- What the task asks
All lines of the material must be output verbatim.

- Record set

....................

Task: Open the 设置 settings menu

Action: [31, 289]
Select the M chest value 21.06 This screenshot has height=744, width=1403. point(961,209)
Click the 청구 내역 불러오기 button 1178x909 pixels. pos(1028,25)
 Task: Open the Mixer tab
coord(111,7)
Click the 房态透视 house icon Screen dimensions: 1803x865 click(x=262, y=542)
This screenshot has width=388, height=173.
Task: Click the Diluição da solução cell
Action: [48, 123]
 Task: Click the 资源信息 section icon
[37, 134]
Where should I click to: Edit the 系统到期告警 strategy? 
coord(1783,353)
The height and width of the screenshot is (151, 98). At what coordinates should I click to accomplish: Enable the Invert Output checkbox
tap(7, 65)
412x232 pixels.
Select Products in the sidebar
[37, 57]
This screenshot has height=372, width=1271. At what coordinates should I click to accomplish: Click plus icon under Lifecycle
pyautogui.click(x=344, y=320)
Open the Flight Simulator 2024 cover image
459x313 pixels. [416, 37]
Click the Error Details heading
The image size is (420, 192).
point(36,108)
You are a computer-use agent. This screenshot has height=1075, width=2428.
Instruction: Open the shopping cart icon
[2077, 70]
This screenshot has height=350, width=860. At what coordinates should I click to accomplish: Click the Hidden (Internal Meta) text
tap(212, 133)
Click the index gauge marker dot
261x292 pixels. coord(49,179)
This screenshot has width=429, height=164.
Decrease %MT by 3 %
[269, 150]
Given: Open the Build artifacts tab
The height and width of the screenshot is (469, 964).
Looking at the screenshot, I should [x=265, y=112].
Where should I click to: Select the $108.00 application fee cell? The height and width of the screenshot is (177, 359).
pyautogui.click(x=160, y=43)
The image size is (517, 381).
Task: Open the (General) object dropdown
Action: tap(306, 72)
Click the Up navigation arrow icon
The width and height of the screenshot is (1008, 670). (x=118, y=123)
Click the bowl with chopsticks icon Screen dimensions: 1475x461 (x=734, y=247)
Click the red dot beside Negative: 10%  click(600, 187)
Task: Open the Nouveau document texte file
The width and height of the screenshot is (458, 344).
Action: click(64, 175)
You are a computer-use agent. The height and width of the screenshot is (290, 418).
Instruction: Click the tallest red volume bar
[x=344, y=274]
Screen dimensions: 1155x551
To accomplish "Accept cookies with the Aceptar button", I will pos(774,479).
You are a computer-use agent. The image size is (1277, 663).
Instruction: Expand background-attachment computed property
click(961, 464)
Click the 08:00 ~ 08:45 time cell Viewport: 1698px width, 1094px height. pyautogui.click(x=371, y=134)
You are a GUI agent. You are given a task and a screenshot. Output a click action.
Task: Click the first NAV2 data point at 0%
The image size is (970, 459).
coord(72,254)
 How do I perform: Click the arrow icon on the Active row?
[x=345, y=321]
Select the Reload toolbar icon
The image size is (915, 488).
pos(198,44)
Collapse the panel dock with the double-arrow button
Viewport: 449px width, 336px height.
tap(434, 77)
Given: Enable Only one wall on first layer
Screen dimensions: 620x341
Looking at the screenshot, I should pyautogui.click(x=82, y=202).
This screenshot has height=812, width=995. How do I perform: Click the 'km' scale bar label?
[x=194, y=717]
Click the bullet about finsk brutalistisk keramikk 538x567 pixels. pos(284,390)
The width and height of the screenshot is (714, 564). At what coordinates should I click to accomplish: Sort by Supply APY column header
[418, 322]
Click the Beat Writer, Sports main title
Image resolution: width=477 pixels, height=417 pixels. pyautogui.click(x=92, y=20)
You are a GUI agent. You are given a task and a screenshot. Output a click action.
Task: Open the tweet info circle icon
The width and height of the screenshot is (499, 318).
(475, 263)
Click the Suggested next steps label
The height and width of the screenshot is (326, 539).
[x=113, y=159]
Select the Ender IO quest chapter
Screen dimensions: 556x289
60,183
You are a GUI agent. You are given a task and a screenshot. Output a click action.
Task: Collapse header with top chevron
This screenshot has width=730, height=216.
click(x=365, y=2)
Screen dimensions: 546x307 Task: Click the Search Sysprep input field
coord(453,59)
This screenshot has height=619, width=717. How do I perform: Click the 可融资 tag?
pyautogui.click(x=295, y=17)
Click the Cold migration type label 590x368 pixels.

....................

- Exercise answer
Task: Open the 设置 settings menu

Action: [31, 289]
Select the M chest value 21.06 This screenshot has height=744, width=1403. point(961,209)
Click the 청구 내역 불러오기 button 1178x909 pixels. pos(1028,25)
 Task: Open the Mixer tab
coord(111,7)
Click the 房态透视 house icon Screen dimensions: 1803x865 click(x=262, y=542)
This screenshot has width=388, height=173.
Task: Click the Diluição da solução cell
Action: [48, 123]
 Task: Click the 资源信息 section icon
[37, 134]
Where should I click to: Edit the 系统到期告警 strategy? 
coord(1783,353)
The height and width of the screenshot is (151, 98). At what coordinates should I click to accomplish: Enable the Invert Output checkbox
tap(7, 65)
412x232 pixels.
Select Products in the sidebar
[37, 57]
This screenshot has height=372, width=1271. At what coordinates should I click to accomplish: Click plus icon under Lifecycle
pyautogui.click(x=344, y=320)
Open the Flight Simulator 2024 cover image
459x313 pixels. [416, 37]
Click the Error Details heading
The image size is (420, 192).
point(36,108)
You are a computer-use agent. This screenshot has height=1075, width=2428.
Instruction: Open the shopping cart icon
[2077, 70]
This screenshot has height=350, width=860. At what coordinates should I click to accomplish: Click the Hidden (Internal Meta) text
tap(212, 133)
Click the index gauge marker dot
261x292 pixels. coord(49,179)
This screenshot has width=429, height=164.
Decrease %MT by 3 %
[269, 150]
Given: Open the Build artifacts tab
The height and width of the screenshot is (469, 964).
Looking at the screenshot, I should [x=265, y=112].
Where should I click to: Select the $108.00 application fee cell? The height and width of the screenshot is (177, 359).
pyautogui.click(x=160, y=43)
The image size is (517, 381).
Task: Open the (General) object dropdown
Action: tap(306, 72)
Click the Up navigation arrow icon
The width and height of the screenshot is (1008, 670). (x=118, y=123)
Click the bowl with chopsticks icon Screen dimensions: 1475x461 (x=734, y=247)
Click the red dot beside Negative: 10%  click(600, 187)
Task: Open the Nouveau document texte file
The width and height of the screenshot is (458, 344).
Action: click(64, 175)
You are a computer-use agent. The height and width of the screenshot is (290, 418).
Instruction: Click the tallest red volume bar
[x=344, y=274]
Screen dimensions: 1155x551
To accomplish "Accept cookies with the Aceptar button", I will pos(774,479).
You are a computer-use agent. The image size is (1277, 663).
Instruction: Expand background-attachment computed property
click(961, 464)
Click the 08:00 ~ 08:45 time cell Viewport: 1698px width, 1094px height. pyautogui.click(x=371, y=134)
You are a GUI agent. You are given a task and a screenshot. Output a click action.
Task: Click the first NAV2 data point at 0%
The image size is (970, 459).
coord(72,254)
 How do I perform: Click the arrow icon on the Active row?
[x=345, y=321]
Select the Reload toolbar icon
The image size is (915, 488).
pos(198,44)
Collapse the panel dock with the double-arrow button
Viewport: 449px width, 336px height.
tap(434, 77)
Given: Enable Only one wall on first layer
Screen dimensions: 620x341
Looking at the screenshot, I should pyautogui.click(x=82, y=202).
This screenshot has height=812, width=995. How do I perform: Click the 'km' scale bar label?
[x=194, y=717]
Click the bullet about finsk brutalistisk keramikk 538x567 pixels. pos(284,390)
The width and height of the screenshot is (714, 564). At what coordinates should I click to accomplish: Sort by Supply APY column header
[418, 322]
Click the Beat Writer, Sports main title
Image resolution: width=477 pixels, height=417 pixels. pyautogui.click(x=92, y=20)
You are a GUI agent. You are given a task and a screenshot. Output a click action.
Task: Open the tweet info circle icon
The width and height of the screenshot is (499, 318).
(475, 263)
Click the Suggested next steps label
The height and width of the screenshot is (326, 539).
[x=113, y=159]
Select the Ender IO quest chapter
Screen dimensions: 556x289
60,183
You are a GUI agent. You are given a task and a screenshot. Output a click action.
Task: Collapse header with top chevron
This screenshot has width=730, height=216.
click(x=365, y=2)
Screen dimensions: 546x307 Task: Click the Search Sysprep input field
coord(453,59)
This screenshot has height=619, width=717. How do I perform: Click the 可融资 tag?
pyautogui.click(x=295, y=17)
Click the Cold migration type label 590x368 pixels.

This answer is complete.